# Start of LISTING

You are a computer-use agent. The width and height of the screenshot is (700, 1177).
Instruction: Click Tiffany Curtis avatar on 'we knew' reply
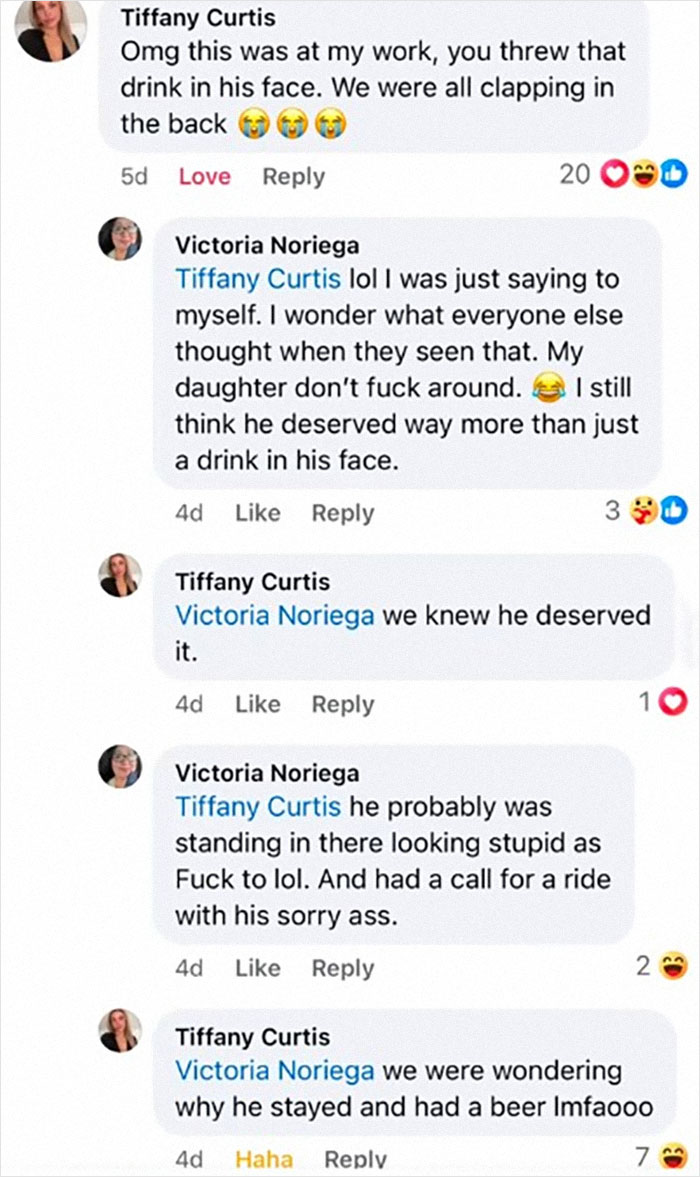[120, 575]
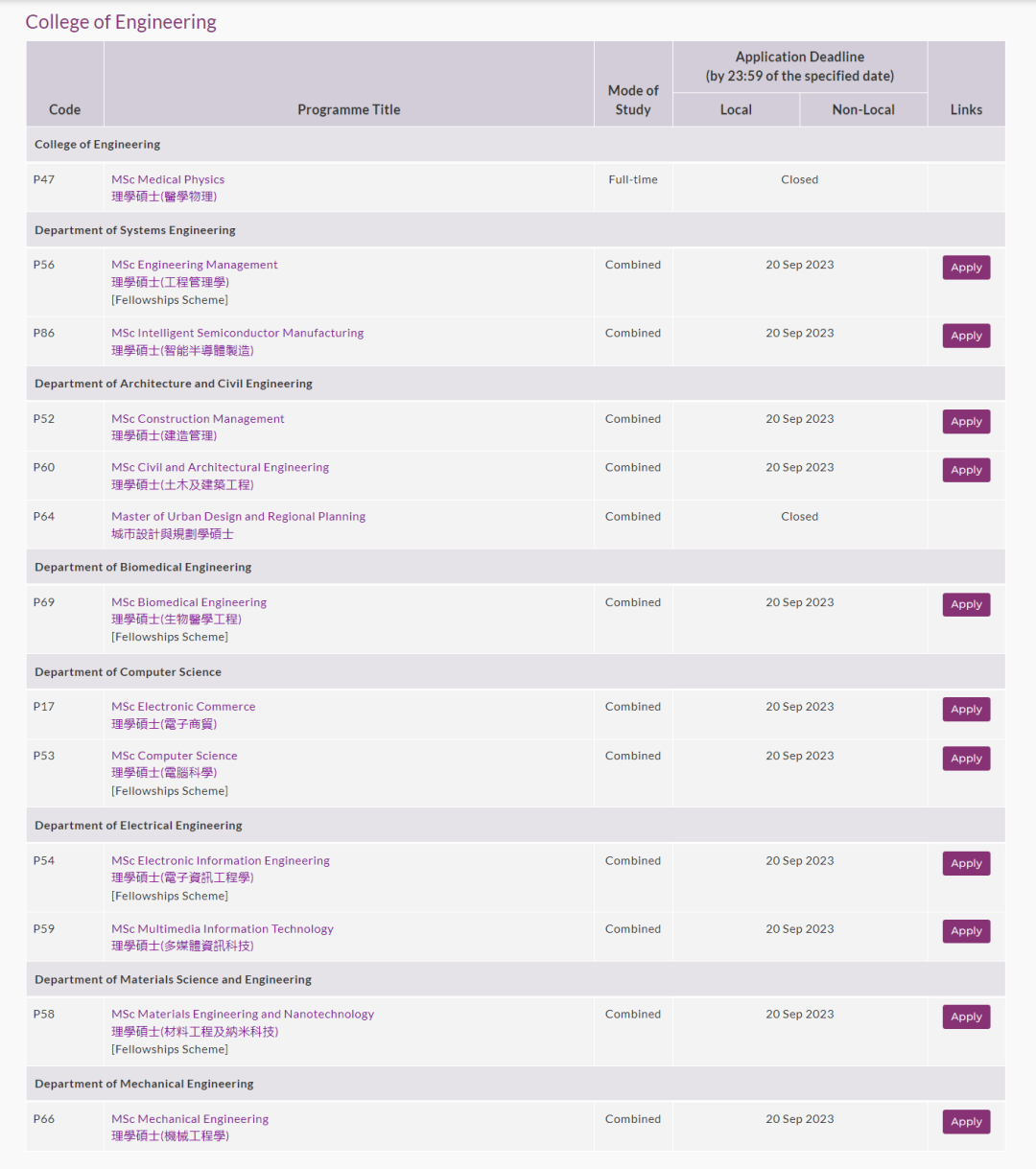Open Master of Urban Design and Regional Planning
Screen dimensions: 1036x1169
pyautogui.click(x=238, y=516)
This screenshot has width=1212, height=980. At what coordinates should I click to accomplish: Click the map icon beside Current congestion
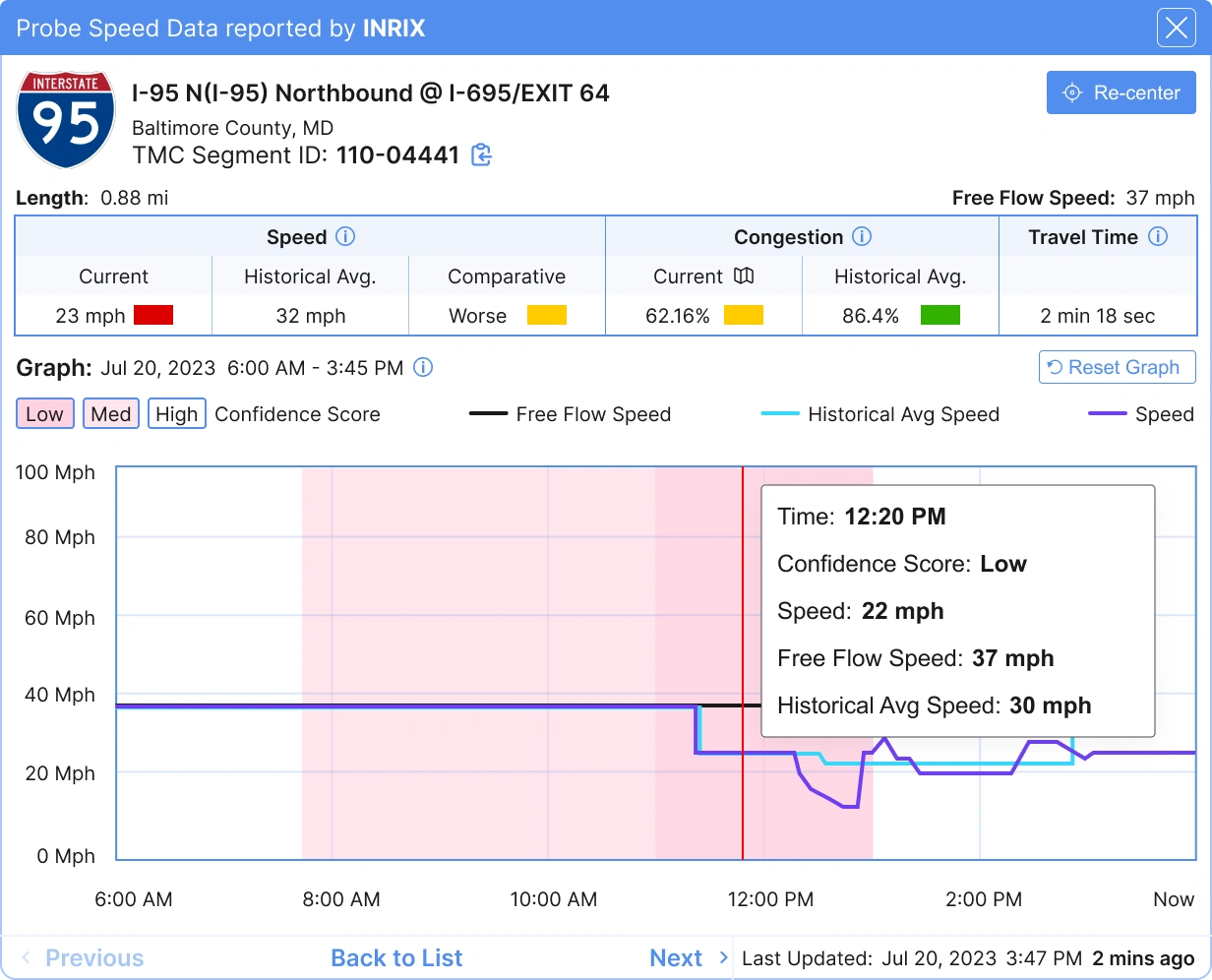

# End of LISTING

Can you copy out the listing above word for word, leaving out the pictures?

You are a computer-use agent. The width and height of the screenshot is (700, 1177).
Instruction: Click Tiffany Curtis avatar on 'we knew' reply
[120, 575]
Open Master of Urban Design and Regional Planning
Screen dimensions: 1036x1169
pyautogui.click(x=238, y=516)
This screenshot has width=1212, height=980. At what coordinates should I click to accomplish: Click the map icon beside Current congestion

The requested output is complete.